Nieuwe fiscale wetgeving

Vakartikels

Naar jaarlijkse gewoonte werd eind 2016 een batterij nieuwe fiscale wetgeving gelanceerd, waaronder ook de Programmawet. Het gaat om een verzamelwet met een amalgaam aan diverse maatregelen die zich opdringen om de vooropgestelde begrotingsdoelstellingen te bereiken. Een klassiek luik daarin zijn de fiscale maatregelen. Hierna volgt een beknopt overzicht van de belangrijkste fiscale maatregelen opgenomen in de Programmawet van 25 december 2016. Verder wordt er kort ingegaan op enkele andere fiscale wetten die eind 2016 verschenen.

Algemeen tarief roerende voorheffing naar 30%

In het kader van de algemene trend om de belastingdruk op beroepsinkomen te verschuiven naar beleggingsinkomsten, werd het basistarief van de roerende voorheffing (en het corresponderende afzonderlijk tarief in de personenbelasting) terug opgetrokken, dit maal van 27% naar 30%. Het nieuwe tarief geldt in principe voor alle roerende inkomsten (dividenden, interest, royalty’s, auteursrechten) die worden toegekend of betaalbaar gesteld vanaf 1 januari 2017. De uitzonderingen voor VVPRbis dividenden (15%) en voor dividenden uit liquidatiereserves (10% + 5% bij uitkering na 5 jaar) blijven momenteel buiten schot.

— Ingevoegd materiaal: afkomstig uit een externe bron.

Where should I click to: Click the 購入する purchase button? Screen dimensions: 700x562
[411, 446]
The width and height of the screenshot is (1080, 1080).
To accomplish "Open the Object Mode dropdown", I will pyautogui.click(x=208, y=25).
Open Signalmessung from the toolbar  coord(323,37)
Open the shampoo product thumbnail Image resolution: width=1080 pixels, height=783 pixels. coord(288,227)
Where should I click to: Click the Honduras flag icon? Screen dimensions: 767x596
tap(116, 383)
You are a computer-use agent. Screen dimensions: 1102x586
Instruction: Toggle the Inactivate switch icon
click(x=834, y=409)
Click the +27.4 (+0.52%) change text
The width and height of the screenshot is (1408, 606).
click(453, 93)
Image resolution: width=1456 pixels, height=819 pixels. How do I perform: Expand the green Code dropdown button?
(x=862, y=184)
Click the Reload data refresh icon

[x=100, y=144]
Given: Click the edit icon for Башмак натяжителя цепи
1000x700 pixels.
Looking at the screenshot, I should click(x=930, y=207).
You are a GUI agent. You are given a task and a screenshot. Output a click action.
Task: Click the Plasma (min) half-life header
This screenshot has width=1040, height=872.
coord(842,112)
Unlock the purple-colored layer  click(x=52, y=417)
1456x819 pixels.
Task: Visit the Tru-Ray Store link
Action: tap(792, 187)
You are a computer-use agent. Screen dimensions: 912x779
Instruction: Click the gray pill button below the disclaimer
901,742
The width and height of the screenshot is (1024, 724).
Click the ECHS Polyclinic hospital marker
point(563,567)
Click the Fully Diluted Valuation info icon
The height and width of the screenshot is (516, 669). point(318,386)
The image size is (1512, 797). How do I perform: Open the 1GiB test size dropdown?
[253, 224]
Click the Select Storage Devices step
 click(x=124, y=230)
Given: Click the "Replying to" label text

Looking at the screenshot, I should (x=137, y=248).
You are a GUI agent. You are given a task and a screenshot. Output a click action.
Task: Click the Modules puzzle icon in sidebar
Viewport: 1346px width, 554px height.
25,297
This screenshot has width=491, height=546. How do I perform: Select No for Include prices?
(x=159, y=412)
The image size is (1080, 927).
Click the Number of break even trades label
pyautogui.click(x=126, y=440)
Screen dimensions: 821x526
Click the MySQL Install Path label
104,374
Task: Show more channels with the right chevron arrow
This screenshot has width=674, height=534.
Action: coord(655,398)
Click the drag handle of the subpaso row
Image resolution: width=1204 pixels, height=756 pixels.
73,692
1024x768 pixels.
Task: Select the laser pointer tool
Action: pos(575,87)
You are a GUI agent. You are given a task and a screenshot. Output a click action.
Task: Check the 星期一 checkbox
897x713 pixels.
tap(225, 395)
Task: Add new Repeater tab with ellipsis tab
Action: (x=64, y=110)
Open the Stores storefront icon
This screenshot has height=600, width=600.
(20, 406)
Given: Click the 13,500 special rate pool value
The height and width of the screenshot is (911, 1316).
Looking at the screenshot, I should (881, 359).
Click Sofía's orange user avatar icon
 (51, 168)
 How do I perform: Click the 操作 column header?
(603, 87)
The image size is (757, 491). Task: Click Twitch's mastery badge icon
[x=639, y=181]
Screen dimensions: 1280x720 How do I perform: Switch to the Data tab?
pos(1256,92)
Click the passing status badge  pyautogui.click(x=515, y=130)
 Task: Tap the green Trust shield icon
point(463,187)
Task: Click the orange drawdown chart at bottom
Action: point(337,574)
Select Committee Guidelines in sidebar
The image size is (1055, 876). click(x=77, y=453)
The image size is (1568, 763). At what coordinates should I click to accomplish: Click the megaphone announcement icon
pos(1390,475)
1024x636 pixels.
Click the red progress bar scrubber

Niettemin gaat ook de roerende voorheffing verschuldigd bij vervroegde dividenduitkering uit aangelegde liquidatiereserves (binnen 5 jaar na aanleg ervan) naar 20% (in plaats van 17%), doch de verhoging geldt enkel voor nieuwe liquidatiereserves opgebouwd vanaf 1 januari 2017 en verbonden aan aanslagjaar 2018.

Ook de roerende voorheffing van toepassing op interesten op gereglementeerde spaarboekjes (>1.880 EUR/jaar) en interesten betreffende de Leterme-Staatsbon blijft 15%. Idem voor de auteursrechten tot een maximumbedrag van 58.720 EUR per jaar (aanslagjaar 2018).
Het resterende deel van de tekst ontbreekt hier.